Nei pomeriggi di mercoledì e giovedì La Verne Jackson, artista americana particolarmente attiva nel panorama internazionale, ha proposto uno stage sulle origini della musica Gospel, conclusosi con un saggio finale dei partecipanti, che hanno accompagnato La Verne in alcuni pezzi nel corso della seconda serata; a notte fonda, in una sorta di dopofestival, artisti e pubblico si sono ritrovati all’Akenathon music bar, dove l’atmosfera meno formale ha permesso di dare vita a due entusiasmanti jam session tra musicisti ed estimatori, come pure di ascoltare dal vivo i Gospel Sound, giovani credenti piemontesi, per l’occasione impegnati su un repertorio Gospel tradizionale.

Ma al centro dell’attenzione non potevano non essere anche quest’anno i due concerti serali, capaci di calamitare al teatro Politeama di Asti centinaia di spettatori.

Presentate dalla validissima Alessia Ciuchi si sono alternate sul palco quattro formazioni, per mostrare quattro diverse sfaccettature di quella black music di cui il Gospel è il principale portabandiera.

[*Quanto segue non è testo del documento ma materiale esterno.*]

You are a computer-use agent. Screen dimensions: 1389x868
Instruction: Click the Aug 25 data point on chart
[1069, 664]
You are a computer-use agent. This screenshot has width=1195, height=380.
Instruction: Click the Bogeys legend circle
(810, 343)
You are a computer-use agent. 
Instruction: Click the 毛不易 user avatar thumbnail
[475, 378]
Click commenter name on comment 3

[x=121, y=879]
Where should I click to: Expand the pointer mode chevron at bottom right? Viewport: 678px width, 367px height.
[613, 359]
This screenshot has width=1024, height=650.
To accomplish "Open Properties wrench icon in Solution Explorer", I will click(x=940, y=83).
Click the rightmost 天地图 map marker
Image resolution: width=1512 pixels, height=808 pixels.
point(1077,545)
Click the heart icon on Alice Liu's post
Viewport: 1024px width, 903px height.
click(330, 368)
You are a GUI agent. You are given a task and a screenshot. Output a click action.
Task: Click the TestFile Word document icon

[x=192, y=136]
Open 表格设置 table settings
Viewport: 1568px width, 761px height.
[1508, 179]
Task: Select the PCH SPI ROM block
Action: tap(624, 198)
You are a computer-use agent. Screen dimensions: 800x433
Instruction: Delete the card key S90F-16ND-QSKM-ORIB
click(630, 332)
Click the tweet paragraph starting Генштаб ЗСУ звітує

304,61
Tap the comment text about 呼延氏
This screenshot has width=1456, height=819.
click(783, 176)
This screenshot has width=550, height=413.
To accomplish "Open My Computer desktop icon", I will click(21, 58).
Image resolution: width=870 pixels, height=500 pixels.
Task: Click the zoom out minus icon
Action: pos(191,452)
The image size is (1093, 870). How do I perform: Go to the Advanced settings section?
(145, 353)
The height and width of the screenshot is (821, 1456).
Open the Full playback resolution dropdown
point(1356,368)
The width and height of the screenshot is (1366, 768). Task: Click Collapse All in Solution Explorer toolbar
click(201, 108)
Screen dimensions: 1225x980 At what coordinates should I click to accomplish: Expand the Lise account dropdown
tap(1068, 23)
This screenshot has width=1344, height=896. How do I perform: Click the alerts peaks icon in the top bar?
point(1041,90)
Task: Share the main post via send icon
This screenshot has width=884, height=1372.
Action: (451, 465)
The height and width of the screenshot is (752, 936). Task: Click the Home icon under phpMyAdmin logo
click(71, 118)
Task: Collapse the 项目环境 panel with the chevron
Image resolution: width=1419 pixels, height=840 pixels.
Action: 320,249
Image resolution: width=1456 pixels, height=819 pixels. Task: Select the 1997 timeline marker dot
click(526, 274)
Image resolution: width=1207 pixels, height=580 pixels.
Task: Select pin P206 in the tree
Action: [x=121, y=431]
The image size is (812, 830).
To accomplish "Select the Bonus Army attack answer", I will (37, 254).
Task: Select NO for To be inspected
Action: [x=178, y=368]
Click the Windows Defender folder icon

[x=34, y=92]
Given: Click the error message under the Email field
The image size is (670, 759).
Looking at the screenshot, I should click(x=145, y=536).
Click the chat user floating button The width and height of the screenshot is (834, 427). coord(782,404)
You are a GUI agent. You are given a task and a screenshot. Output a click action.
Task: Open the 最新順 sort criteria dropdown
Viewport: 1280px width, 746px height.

Rutilante inizio con il blues di Toni Hooper, che con i suoi Mississippi Mudcats pur restando nel solco della tradizione è stato in grado di esprimere un repertorio originale: in particolare, di grande effetto la rivisitazione di “Amazing Grace”, pezzo tra i più classici della musica evangelica (il notissimo “Io vo’ narrar”), riproposto in un indovinato arrangiamento per chitarra.

Momento clou della prima sera l’esibizione di Jessy Dixon e dei suoi Chicago Gospel Singers: un vero coro Gospel, di quelli che si vedono nelle chiese statunitensi, capace di coinvolgere il pubblico in una continua interazione tra palco e platea.

La seconda serata è stata introdotta dalla potente voce spiritual di La Verne Jackson, che con Pippo Guarnera (apprezzabile pianista blues) ha ripercorso le tappe fondamentali della musica dei neri d’America, una musica fatta di dolore e di spiritualità, interpretata magistralmente dall’artista.

Ultimo gruppo della rassegna, i Chicago Soul Stirrers, gruppo storico dell’Illinois che nell’occasione ha alternato brani originali a rivisitazioni di grandi successi: voci perfettamente accordate, capaci di alternarsi alla conduzione come pure di restare discretamente sullo sfondo, per un risultato che ha ravvivato il pubblico fino a farlo scattare in piedi ondeggiando e battendo le mani.

In conclusione, Asti Gospel si chiude con un bilancio più che positivo: da un lato il festival è potuto essere una volta un momento di incontro tra credenti italiani impegnati nel campo della musica evangelica; dall’altro, è stato un importante occasione per diffondere il messaggio evangelico ai non credenti.